ActiView: Evaluating Active Perception Ability for Multimodal Large Language Models

TL;DR

ActiView tackles the gap in evaluating active perception for Multimodal LLMs by introducing a VQA-style benchmark that constrains perceptual fields and requires shifting and zooming. It provides three pipelines (zooming, shifting, and mixed) to test core abilities and their integration, along with interleaved multi-image inputs to reflect realistic multimodal processing. Across 30 models, results reveal a substantial gap to human performance and show that multi-image models and autonomous view strategies improve active perception, though large models sometimes struggle with mixed-instruction scenarios.

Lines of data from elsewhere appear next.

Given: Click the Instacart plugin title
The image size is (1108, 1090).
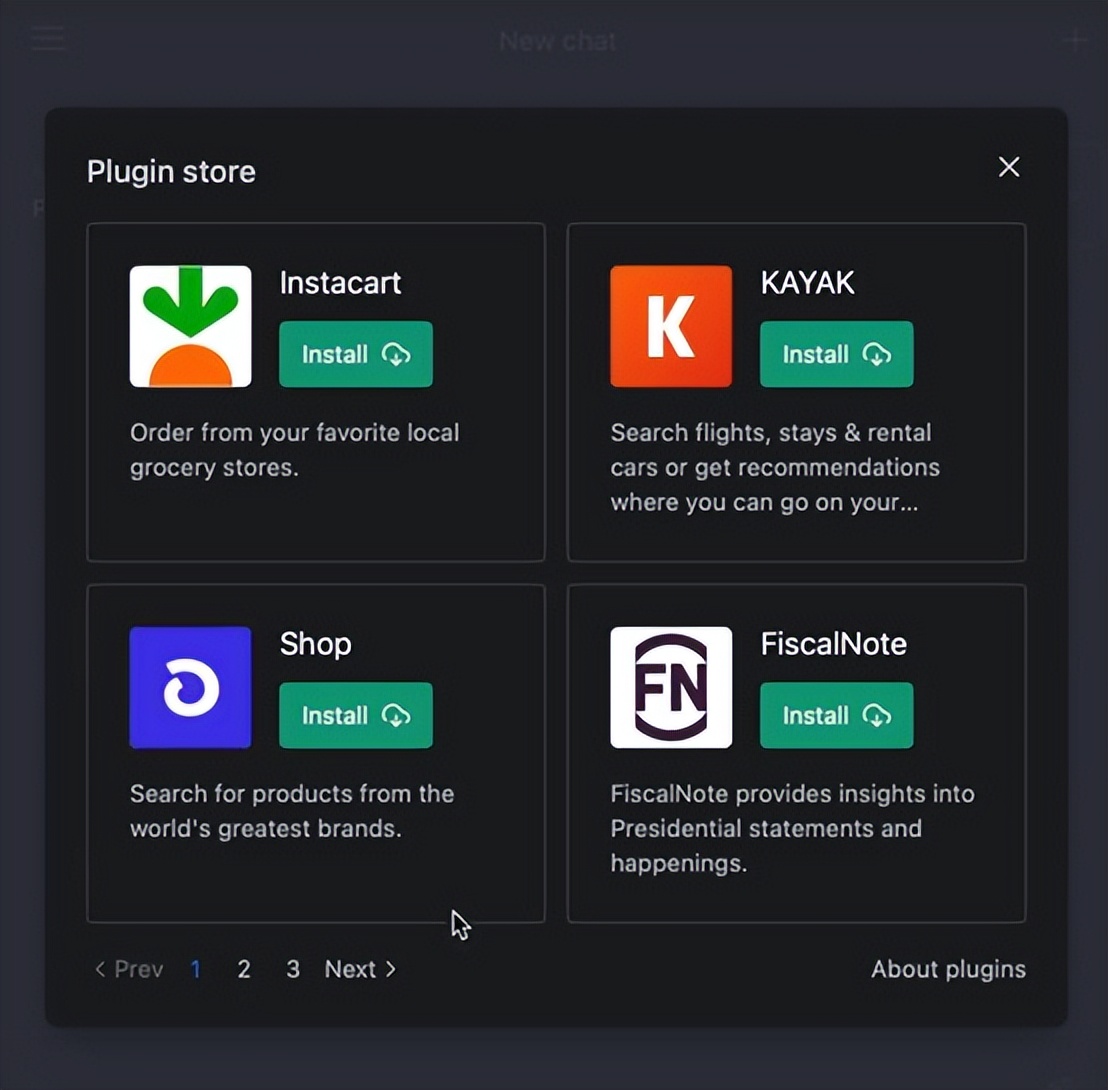Looking at the screenshot, I should tap(340, 283).
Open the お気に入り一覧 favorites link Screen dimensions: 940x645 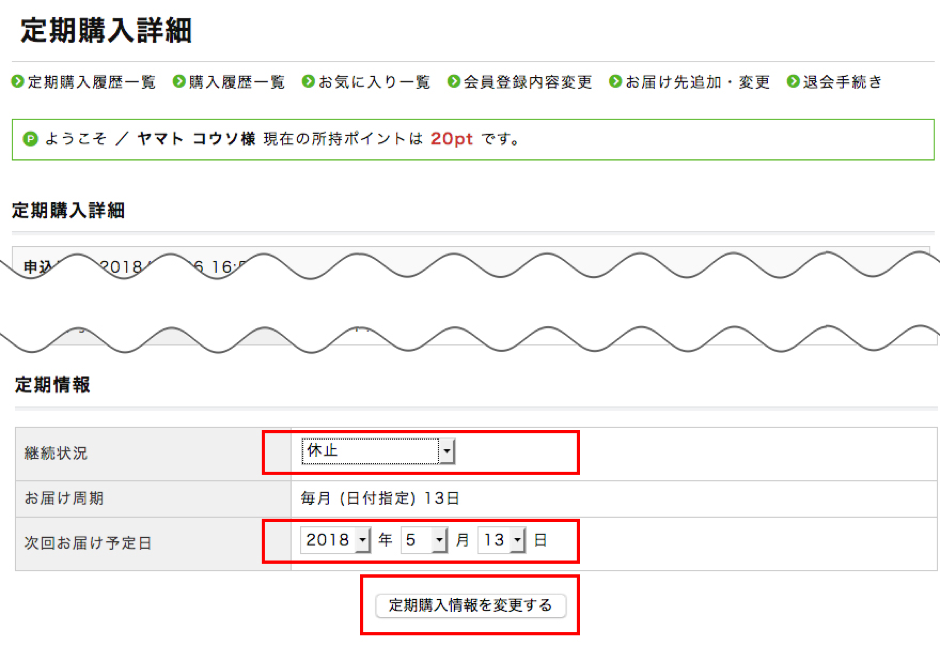click(x=365, y=83)
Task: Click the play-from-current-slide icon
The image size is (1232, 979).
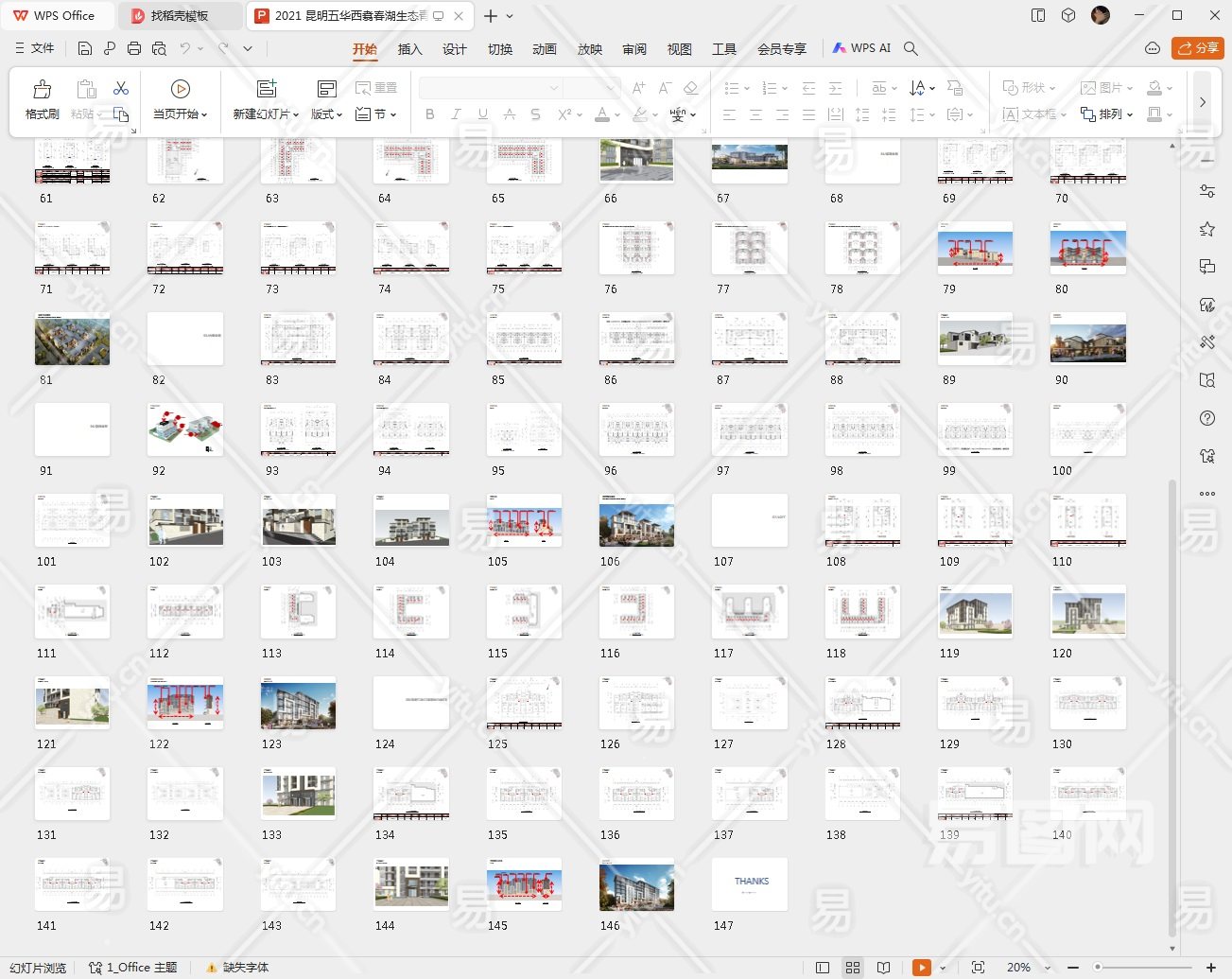Action: point(180,89)
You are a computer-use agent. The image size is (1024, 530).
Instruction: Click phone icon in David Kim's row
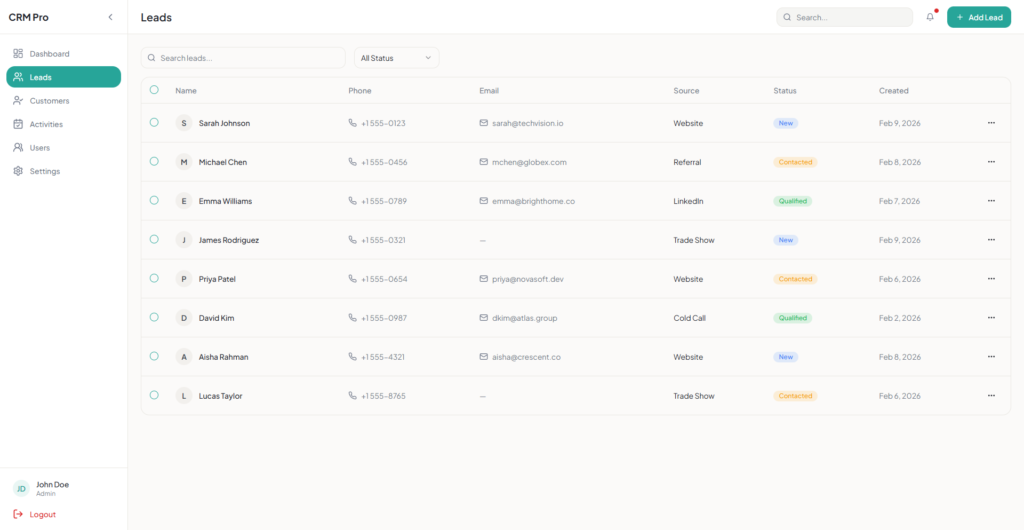(352, 318)
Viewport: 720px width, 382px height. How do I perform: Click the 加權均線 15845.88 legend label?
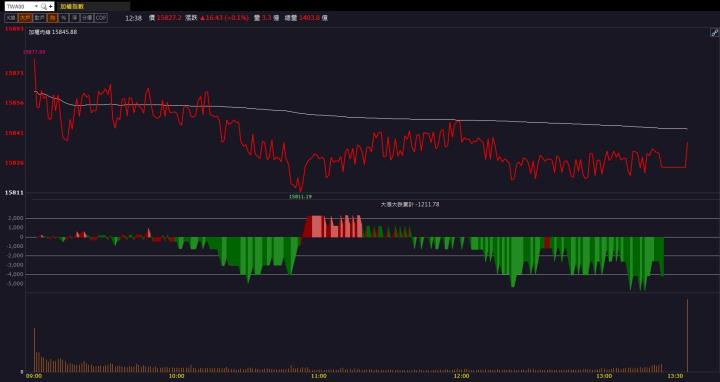coord(53,32)
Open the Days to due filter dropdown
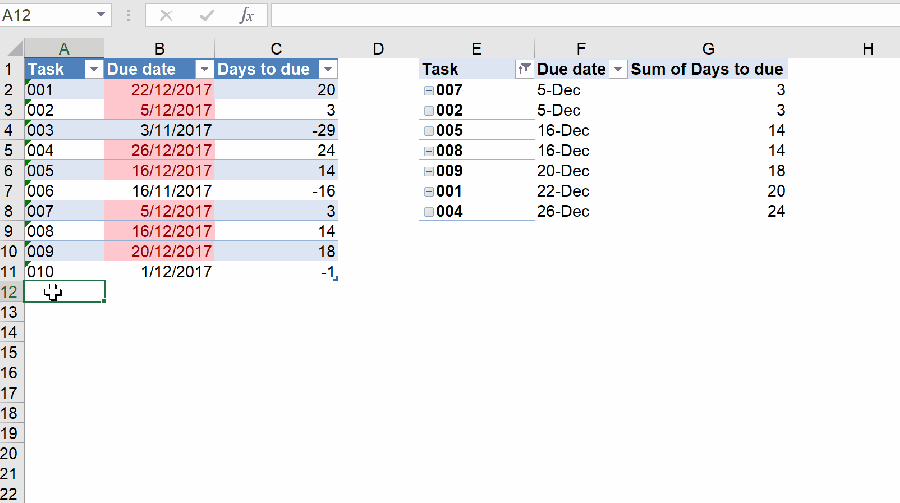 coord(327,69)
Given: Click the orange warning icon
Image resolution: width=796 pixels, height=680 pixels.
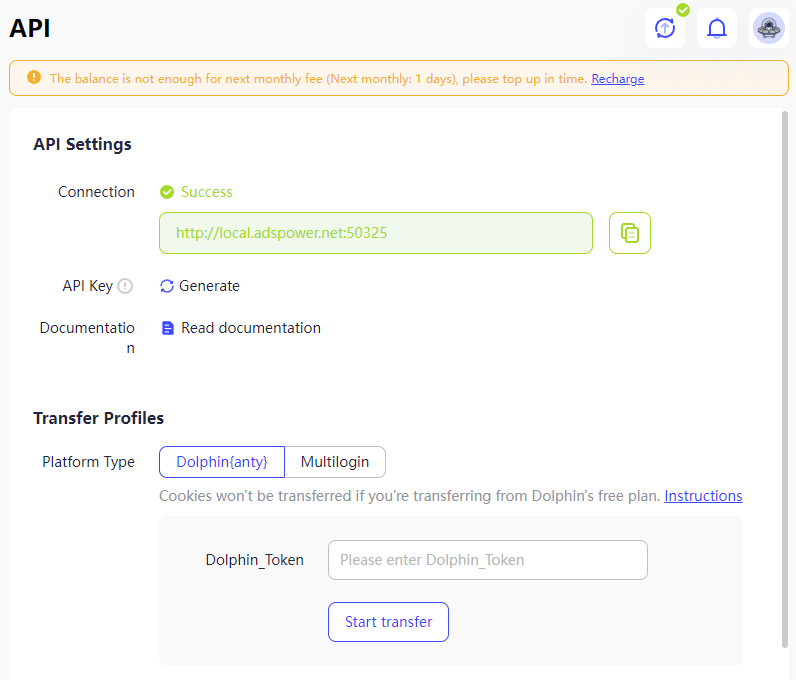Looking at the screenshot, I should (x=34, y=77).
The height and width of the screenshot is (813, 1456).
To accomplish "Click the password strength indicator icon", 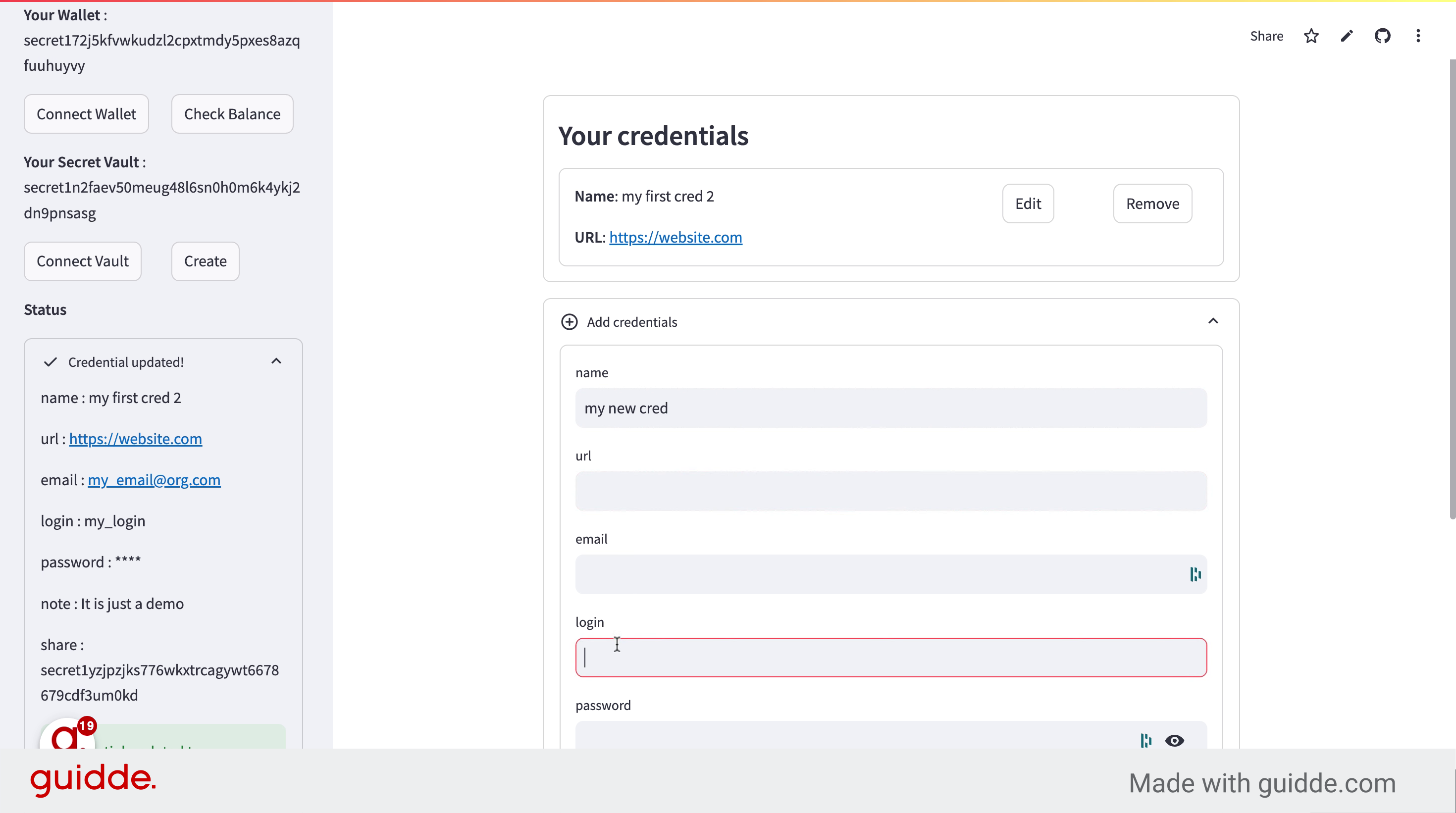I will click(1146, 740).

The benchmark and findings aim to drive development of MLLMs capable of natural, holistic multimodal understanding under dynamic perceptual constraints, with broader implications for real-world AI systems.

Abstract

Active perception, a crucial human capability, involves setting a goal based on the current understanding of the environment and performing actions to achieve that goal. Despite significant efforts in evaluating Multimodal Large Language Models (MLLMs), active perception has been largely overlooked. To address this gap, we propose a novel benchmark named ActiView to evaluate active perception in MLLMs. We focus on a specialized form of Visual Question Answering (VQA) that eases and quantifies the evaluation yet challenging for existing MLLMs. Meanwhile, intermediate reasoning behaviors of models are also discussed. Given an image, we restrict the perceptual field of a model, requiring it to actively zoom or shift its perceptual field based on reasoning to answer the question successfully. We conduct extensive evaluation over 30 models, including proprietary and open-source models, and observe that restricted perceptual fields play a significant role in enabling active perception. Results reveal a significant gap in the active perception capability of MLLMs, indicating that this area deserves more attention. We hope that ActiView could help develop methods for MLLMs to understand multimodal inputs in more natural and holistic ways.

Figures (7)

• Figure 1: Active perception allows humans or models to perform more complex tasks by actively seeking and processing relevant information. In this paper, we evaluate two key active perception abilities for MLLMs: 1) shifting, as real-world scenarios often present limited views and require shifts to obtain new perspectives, and 2) zooming, which helps enhance perception by zooming out for a broader view and zooming in for details.
• Figure 2: Examples of ActiView, exhibiting the following features: i) requiring focusing on multiple fine-grained regions; ii) requiring distinguishing distracting information from the entire image; iii) requiring moving of perceptual fields to obtain sufficient visual information to answer questions. During evaluation, models will be given an initial view cropped from the original image as shown above. Visual Information: human-annotated visual clues.
• Figure 3: The statistical distribution of our benchmark.
• Figure 4: Evaluation pipelines as described in §\ref{['sec:pipeline']}. (a) Zooming requires models to select multiple regions to zoom in. It tests one of the fundamental active perception abilities. (b) Shifting challenges models to ask for more necessary information. It tests the other fundamental active perception abilities. (c) Mixed simulates human behavior when shifting perceptual fields for missing information. It is more flexible and applicable in real life compare to the previous two fundamental abilities. Note that while we provide an example in the figure where model delete a zoomed sub-view, the deletion behavior is NOT required. It is to address the compound features of the mixed pipeline (c) compare to the other fundamental pipelines (a) and (b).
• Figure 5: Cases for each evaluation pipelines. (a) a succeeded zooming case, (b) a failed shifting case, and (c) a mixed case that successfully corrects the wrong answer produced by (b). Model selected views for case (a) and (b) are placed to the right of example frames, and used views for case (c) are shown with in its frame as the selection of views changes during the evaluation process.